# Refine and Visualize Annotations

Refine cell type annotations based on Leiden clustering, label transfer results, and validation with spatial localization within the tissue using customized visualization functions.

**Pinned Environment:** [`envs/sc-spatial.yaml`](../../envs/sc-spatial.yaml)  

In [None]:
import os
from pathlib import Path
import sys
import scanpy as sc
import matplotlib.pyplot as plt
import matplotlib.colors as mcolors
import seaborn as sns
import session_info

In [None]:
plt.rcParams["figure.figsize"] = (8, 8)
plt.rcParams["figure.dpi"] = 150

## Paths

In [None]:
sys.path.append(str(Path.cwd().resolve().parents[1]))

from config.paths import BASE_DIR

input_dir = BASE_DIR / "data/h5ad/export_04"
output_dir = BASE_DIR / "data/h5ad/export_07"
output_dir.mkdir(parents=True, exist_ok=True)

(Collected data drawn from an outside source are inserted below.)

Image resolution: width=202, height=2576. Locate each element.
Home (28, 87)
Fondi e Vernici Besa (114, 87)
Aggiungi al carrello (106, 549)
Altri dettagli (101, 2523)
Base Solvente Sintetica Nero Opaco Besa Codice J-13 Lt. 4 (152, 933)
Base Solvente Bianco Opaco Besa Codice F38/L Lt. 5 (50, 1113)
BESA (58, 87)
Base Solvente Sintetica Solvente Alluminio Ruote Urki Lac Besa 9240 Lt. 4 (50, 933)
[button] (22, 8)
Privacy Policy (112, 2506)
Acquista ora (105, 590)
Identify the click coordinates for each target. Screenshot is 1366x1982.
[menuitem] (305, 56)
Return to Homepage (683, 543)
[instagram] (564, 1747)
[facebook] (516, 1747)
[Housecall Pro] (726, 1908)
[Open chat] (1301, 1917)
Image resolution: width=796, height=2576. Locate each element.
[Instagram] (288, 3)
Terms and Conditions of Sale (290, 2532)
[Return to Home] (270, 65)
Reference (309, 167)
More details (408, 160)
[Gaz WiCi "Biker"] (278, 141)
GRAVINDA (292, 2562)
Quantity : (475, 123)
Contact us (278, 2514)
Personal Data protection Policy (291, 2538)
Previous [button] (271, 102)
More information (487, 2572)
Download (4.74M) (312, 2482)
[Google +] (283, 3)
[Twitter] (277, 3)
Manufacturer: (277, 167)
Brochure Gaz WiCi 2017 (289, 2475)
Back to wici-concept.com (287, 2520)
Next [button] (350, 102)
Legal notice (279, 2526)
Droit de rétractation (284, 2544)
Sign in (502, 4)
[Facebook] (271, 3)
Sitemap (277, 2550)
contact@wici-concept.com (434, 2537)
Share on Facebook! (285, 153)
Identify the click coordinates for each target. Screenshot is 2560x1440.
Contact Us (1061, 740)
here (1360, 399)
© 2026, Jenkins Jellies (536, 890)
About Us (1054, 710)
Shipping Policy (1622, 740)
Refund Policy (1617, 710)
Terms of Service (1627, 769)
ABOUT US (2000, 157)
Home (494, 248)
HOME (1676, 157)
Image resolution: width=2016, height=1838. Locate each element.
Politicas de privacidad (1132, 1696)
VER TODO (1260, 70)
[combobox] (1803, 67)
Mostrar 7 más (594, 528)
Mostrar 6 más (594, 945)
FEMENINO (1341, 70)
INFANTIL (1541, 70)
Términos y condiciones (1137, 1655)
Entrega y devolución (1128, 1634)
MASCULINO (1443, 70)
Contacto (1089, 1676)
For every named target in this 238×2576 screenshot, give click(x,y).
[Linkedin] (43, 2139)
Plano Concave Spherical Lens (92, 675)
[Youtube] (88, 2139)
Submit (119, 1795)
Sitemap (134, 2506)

# Note: export_05 and export_06 are skipped — both were superseded by the finalized clustering & cell labeling workflow

## Import data

In [None]:
adata = sc.read_h5ad(
    os.path.join(input_dir, "adata-scanvi-labels.h5ad")
)

In [None]:
sample_to_group = {
    "TIS09473_Control": "Control",
    "TIS09471_Control": "Control",
    "TIS09472_Control": "Control",
    "TIS09475_Trpv1+": "Trpv1-cre",
    "TIS09474_Trpv1+": "Trpv1-cre",
    "TIS09476_Trpv1+": "Trpv1-cre",
}
adata.obs["group"] = adata.obs["sample_id"].map(sample_to_group)

adata.obs.group.value_counts()

## Visualize groupings

In [None]:
sc.pl.umap(
    adata, color="leiden", frameon=False, title="", legend_loc="on data"
)

In [None]:
sc.pl.umap(adata, color="scanvi_labels_xenium")

In [None]:
sc.pl.umap(adata, color="group", frameon=False, title="")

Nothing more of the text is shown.